Some of it has been relational.
And some of it has been the kind of family adjustment that doesn’t come with clear villains or clean resolutions.
My son has been finding his footing again, and that process has required more steadiness from me than commentary. My daughter is a newlywed and a new mom, building a life that understandably demands most of her attention right now.
In the middle of that, I’ve been aware of a little more distance — between my kids, and between my daughter and me — not as a rupture, but as part of a family system still settling after a period of upheaval.
At one point, my son mentioned that he’d stopped reaching out to his sister as often, simply because he didn’t want to assume availability where there might not be much to spare right now.
That landed with me.
Not as blame.
Not as accusation.
Just as a quiet marker of how much has changed.
What I’m realizing is that part of why this season has felt disorienting has less to do with what’s happening now, and more to do with what I was never shown growing up.
I was never given a healthy frame of reference for the empty-nest phase.
The family system I came from was deeply enmeshed. Roles didn’t naturally loosen with time — they tightened. Independence wasn’t celebrated; it was often interpreted as distance, disloyalty, or abandonment. Separation wasn’t a normal developmental step — it was something to fear.

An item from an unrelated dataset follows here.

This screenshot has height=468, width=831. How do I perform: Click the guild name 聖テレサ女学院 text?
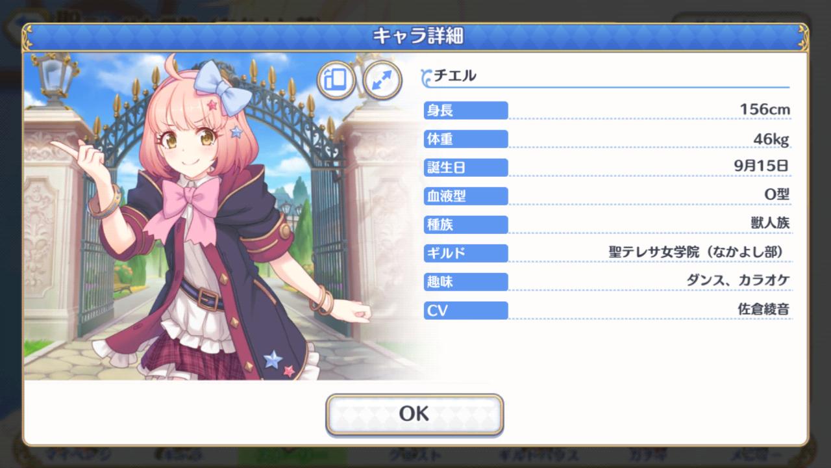(654, 252)
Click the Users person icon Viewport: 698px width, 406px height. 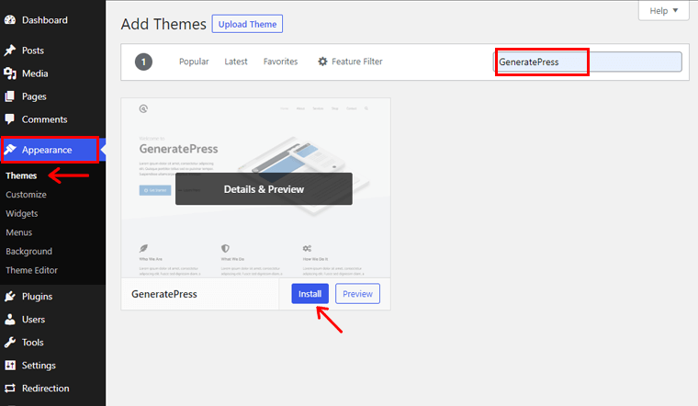tap(10, 320)
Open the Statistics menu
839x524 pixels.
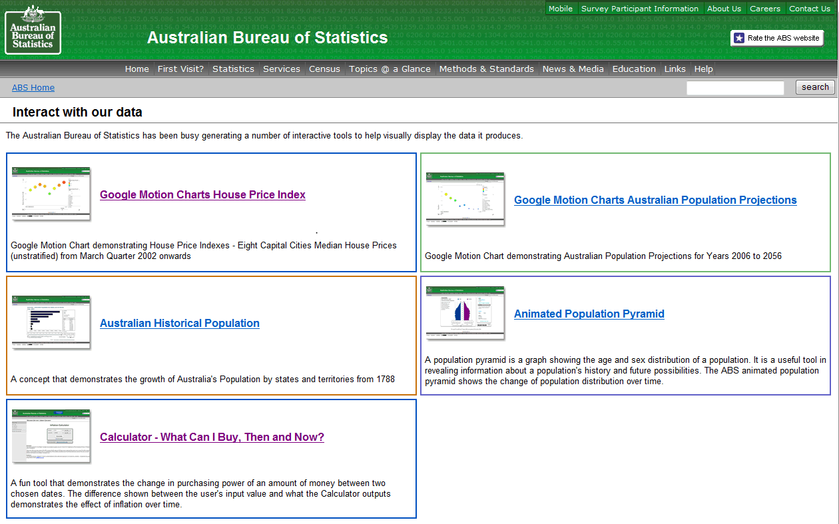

So when closeness shifts now — even in ways that are developmentally normal, understandable, and not truly threatening — my nervous system doesn’t have a template that says, This is okay. This is how this phase of life works.
It just knows, Something changed.
That doesn’t mean anything is wrong.
It means I’m learning a season of relationship I was never taught how to navigate.
Learning how to stay connected without being central.
Learning how to love without hovering.
Learning how to trust distance without interpreting it as loss.
Family systems don’t recalibrate cleanly.
Healing doesn’t follow a publishing schedule.
And sometimes the work isn’t insight — it’s steadiness.
What I’ve noticed lately is this:
There are seasons in recovery where everything feels articulate. Where the dots connect. Where the language comes easily and these reflections practically write themselves.
And then there are seasons where things are still shifting under the surface.
Boundaries are holding.
Roles are changing.
Relationships are finding new shapes.
Those seasons don’t lend themselves to tidy essays.
They ask for space.
For most of my life, I didn’t believe space was allowed. Silence felt like failure. Pausing felt like backsliding. If I wasn’t producing, explaining, or holding things together, I assumed I was doing something wrong.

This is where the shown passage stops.